Source text =
********************
There’s the ever-popular speculation regarding the two possible outcomes in the New York Supreme Court battle. On the one hand, BMW/Oracle “wins,” enter Alinghi who may appeal the verdict. Or vice versa. Tick-Tock, the Mouse Ran Up the Clock, as time slinks away embarrassed by it all.

In any case, the next racing may be conducted in huge catamarans, of all things. On the other hand, if Alinghi wins, BMW/Oracle may appeal, canceling this next year’s event entirely, and prolonging the agony for a couple more years, upsetting sailings everywhere.

There are ongoing talks between Alinghi and BMW/Oracle regarding a settlement of their differences out of court. Ha. Ha. Fat chance.

There are ongoing talks/demands by BMW/Oracle regarding the operating Rules for America’s Cup 33 in 2009. (Think cerebral engineers and such arguing minutia and lawyers advising their clients not to back down.)

Of all these ongoing activities, the last one deserves some comment.

Alinghi has said that it has tried to include BMW/Oracle in the ongoing discussions with the Challengers as they hammer out the Rules for the next event. Yet, as one set of demands is met, another set appears from BMW/Oracle’s Russell Coutts et al to keep discussions complex and unending.
********************
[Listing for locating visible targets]

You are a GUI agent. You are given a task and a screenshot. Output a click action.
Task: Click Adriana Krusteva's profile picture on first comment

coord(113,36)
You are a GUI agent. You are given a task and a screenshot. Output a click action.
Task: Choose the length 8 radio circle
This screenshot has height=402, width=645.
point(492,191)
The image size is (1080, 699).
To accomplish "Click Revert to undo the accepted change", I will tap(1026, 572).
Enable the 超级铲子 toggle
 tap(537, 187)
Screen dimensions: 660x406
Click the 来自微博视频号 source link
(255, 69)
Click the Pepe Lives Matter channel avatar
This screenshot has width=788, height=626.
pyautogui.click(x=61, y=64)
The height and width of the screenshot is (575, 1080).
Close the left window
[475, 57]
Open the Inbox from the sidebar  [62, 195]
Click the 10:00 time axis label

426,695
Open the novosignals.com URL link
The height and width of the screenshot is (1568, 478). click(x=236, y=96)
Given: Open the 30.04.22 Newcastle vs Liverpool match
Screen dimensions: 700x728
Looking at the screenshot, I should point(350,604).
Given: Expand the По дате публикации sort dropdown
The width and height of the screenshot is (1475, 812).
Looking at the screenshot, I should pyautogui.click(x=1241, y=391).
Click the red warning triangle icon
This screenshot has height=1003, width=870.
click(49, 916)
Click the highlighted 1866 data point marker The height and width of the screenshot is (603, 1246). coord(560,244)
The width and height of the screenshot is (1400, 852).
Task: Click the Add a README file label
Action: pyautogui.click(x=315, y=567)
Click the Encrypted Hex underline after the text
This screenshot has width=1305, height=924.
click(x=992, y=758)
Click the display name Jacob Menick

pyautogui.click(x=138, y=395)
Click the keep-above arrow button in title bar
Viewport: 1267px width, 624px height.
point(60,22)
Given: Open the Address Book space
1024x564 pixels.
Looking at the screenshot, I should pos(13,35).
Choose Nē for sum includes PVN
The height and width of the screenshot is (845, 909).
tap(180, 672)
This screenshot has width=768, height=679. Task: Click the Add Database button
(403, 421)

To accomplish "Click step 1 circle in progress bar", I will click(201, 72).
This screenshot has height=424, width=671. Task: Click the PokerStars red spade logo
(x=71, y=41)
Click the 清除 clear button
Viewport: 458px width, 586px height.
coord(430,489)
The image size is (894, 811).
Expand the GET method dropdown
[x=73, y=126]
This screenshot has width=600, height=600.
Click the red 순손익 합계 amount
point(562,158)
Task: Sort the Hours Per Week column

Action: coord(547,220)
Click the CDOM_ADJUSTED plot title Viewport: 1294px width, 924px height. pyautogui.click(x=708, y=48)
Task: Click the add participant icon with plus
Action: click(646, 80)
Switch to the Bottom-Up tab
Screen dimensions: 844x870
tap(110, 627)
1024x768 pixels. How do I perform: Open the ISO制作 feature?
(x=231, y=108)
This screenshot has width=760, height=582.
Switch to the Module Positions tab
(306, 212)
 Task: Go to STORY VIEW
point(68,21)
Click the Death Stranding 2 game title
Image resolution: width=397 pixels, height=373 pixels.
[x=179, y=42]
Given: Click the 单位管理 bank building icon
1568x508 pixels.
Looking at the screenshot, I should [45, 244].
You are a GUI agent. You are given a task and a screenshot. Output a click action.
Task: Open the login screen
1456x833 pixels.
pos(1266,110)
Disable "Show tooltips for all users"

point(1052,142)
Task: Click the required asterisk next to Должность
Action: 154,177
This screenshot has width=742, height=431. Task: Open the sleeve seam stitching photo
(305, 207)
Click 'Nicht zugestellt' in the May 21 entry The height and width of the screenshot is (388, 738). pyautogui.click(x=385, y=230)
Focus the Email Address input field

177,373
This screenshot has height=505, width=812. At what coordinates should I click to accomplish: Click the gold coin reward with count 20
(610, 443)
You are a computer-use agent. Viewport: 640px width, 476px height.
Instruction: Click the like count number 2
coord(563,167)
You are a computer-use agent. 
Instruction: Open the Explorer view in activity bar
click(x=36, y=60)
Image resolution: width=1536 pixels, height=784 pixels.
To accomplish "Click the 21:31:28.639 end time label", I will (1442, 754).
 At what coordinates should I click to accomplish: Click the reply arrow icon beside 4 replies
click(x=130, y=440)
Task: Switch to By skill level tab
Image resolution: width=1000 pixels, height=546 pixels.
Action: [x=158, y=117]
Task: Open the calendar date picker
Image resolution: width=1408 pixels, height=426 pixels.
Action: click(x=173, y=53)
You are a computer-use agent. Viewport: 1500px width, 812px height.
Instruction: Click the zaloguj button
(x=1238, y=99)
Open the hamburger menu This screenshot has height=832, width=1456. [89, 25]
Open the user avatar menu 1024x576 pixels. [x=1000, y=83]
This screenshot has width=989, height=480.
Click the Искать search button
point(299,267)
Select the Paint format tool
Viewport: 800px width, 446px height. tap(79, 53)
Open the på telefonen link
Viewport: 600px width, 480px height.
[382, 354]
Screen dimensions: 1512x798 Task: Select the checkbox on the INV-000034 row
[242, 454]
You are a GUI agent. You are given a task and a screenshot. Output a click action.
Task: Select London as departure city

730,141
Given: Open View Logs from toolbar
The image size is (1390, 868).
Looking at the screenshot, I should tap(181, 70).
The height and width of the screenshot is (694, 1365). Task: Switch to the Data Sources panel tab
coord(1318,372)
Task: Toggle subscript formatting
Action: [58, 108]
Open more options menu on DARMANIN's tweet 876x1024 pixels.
********************
Exercise prompt =
Go on with the America's Cup commentary, picking up right after its final sentence. This listing was drawn from a separate source.

Solved problem =
At this point the lawyers are a-lawyering (talking at their hourly rates, filing papers at their hourly rates, and pontificating at their hourly rates with the news media), the judge is discussing the case with himself (“On the one hand, on the other hand, oh who really knows! Maybe I’ll flip coin, sort of like in the OJ Simpson cases.”), and the sailors, meanwhile, are dispersed around the globe and racing in a variety of high-end regattas.

The public (that cares, read European, at this point) is mystified, confused and more than a little frustrated as people predict the next America’s Cup, sadly, may not get in the water (i.e., off the ground) for years and years to come.

Instead of the America’s Cup, the next event might soon be called: “ America’s Cup, The Races that Could Have Been Held in 2009, Then in 2010, and Now - - No One Really Gives a Darn…..” Film at 11.

Meanwhile, a couple of new teams appear ready to launch their own Challenges and rush ahead the begin spending upwards of $60 million apiece for the privilege. And Larry Ellison’s BMW/Oracle lease on a piece of the Valencia harbor reserved for the Challengers has expired.

Ain’t life great! Pretty soon somebody's got to agree to something or we'll have the spectre of the Virtual America's Cup played only on PC screens. How fun will that be?

Monday, November 19, 2007

Musings: Call the Coroner

The America’s Cup is dead. Long live the King. End of story…perhaps.

It has been pronounced dead - - in the United States of America - - where the world’s largest number of sailors resides. Not in Switzerland, not in Spain, not Australia, not New Zealand or Lapland. The good ol’ U. S. of A. They’re here. They spent $50 million at the (Sen.) Jacob K, Javits Convention Center during a ONE-WEEK boat show on W. 37th Street in NYC.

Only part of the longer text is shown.